» Problem description:
Every line containing the word "title" must be pulled from the records.

» Data:
*** Begin section ***
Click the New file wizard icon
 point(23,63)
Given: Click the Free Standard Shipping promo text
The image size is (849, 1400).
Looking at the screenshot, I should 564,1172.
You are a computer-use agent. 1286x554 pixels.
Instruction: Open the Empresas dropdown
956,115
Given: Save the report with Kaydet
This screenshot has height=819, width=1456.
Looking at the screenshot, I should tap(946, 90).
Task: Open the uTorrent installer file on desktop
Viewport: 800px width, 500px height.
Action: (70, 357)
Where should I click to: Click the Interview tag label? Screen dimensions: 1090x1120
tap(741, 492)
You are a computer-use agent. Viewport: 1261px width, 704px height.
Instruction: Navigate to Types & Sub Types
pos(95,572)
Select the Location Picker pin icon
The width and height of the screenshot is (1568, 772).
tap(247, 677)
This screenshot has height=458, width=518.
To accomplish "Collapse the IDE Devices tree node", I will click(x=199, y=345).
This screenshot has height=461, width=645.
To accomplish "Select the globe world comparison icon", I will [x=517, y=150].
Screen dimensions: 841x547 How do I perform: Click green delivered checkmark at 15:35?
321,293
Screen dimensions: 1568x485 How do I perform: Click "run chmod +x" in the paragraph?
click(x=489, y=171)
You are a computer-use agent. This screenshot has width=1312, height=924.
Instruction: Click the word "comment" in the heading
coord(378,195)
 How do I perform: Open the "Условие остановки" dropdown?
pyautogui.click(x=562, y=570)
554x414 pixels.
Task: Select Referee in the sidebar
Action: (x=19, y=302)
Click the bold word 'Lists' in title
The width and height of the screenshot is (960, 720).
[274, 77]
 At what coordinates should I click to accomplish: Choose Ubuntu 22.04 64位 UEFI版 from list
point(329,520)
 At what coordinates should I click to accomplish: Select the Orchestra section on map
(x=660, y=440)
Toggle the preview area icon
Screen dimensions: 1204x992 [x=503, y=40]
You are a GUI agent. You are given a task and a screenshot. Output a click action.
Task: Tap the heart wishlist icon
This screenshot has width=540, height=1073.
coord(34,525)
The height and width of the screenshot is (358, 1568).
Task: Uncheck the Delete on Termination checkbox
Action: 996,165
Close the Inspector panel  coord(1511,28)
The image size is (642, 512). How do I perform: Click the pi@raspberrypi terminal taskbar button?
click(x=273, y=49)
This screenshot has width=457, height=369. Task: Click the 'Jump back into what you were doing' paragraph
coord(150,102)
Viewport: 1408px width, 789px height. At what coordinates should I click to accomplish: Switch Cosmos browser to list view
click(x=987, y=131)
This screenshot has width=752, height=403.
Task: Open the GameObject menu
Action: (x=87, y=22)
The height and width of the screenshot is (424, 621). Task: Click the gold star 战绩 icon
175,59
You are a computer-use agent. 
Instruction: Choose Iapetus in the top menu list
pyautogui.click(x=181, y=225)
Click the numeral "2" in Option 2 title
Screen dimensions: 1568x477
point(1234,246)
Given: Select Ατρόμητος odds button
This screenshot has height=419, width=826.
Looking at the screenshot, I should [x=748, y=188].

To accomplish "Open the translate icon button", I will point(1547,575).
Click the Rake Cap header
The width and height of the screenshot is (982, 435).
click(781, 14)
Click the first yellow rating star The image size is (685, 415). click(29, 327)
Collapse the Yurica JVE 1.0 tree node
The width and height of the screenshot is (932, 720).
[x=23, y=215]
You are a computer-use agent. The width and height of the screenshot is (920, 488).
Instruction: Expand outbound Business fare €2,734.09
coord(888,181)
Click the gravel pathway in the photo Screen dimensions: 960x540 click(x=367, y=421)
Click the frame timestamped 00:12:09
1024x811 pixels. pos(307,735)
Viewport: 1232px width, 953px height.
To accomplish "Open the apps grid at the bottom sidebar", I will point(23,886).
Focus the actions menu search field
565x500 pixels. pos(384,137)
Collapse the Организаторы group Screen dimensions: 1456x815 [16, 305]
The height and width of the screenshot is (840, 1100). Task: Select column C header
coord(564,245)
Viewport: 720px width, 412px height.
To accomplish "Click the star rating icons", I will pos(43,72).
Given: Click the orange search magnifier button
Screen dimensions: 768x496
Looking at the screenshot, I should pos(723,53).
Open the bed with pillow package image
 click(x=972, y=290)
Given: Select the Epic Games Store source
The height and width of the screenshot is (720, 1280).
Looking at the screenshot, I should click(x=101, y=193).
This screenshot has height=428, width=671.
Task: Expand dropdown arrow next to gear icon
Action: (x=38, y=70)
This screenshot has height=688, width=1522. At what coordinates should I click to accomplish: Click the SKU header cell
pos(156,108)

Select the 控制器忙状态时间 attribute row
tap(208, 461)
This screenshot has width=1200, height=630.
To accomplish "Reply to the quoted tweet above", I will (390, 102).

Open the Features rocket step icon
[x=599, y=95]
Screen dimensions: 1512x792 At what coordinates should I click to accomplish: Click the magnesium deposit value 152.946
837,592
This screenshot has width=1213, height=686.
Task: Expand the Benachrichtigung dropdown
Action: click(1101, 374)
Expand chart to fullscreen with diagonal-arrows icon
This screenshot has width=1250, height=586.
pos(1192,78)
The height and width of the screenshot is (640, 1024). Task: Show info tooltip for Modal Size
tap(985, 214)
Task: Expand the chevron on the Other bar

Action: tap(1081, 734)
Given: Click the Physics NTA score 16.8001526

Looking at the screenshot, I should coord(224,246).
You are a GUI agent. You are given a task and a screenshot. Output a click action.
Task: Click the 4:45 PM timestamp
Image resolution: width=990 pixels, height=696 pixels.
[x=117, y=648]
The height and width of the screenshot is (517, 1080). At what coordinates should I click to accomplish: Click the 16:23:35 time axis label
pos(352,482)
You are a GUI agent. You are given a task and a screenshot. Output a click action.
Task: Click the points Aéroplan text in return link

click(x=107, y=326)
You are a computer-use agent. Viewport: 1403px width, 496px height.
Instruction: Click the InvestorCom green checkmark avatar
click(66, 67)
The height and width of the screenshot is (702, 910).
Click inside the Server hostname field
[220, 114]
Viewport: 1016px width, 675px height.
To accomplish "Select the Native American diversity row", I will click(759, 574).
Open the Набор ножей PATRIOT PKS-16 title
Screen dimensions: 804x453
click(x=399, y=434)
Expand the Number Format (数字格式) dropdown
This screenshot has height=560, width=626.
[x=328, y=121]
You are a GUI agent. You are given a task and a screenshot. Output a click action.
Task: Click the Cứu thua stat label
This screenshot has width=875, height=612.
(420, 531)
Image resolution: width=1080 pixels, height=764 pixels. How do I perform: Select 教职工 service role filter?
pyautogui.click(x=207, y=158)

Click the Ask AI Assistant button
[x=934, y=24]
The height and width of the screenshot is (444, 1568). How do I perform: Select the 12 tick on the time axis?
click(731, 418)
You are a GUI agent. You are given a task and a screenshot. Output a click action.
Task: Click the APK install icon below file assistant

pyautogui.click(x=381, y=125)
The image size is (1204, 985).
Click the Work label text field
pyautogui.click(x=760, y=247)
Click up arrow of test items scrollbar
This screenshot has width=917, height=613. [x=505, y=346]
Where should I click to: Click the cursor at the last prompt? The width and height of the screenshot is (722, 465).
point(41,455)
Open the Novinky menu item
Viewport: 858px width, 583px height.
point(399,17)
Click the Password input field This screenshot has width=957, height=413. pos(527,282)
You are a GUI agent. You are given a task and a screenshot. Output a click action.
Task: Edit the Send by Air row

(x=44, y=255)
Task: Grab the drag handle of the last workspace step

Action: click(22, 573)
*** End section ***
» Answer section:
Click the bold word 'Lists' in title
Click the numeral "2" in Option 2 title
Open the Набор ножей PATRIOT PKS-16 title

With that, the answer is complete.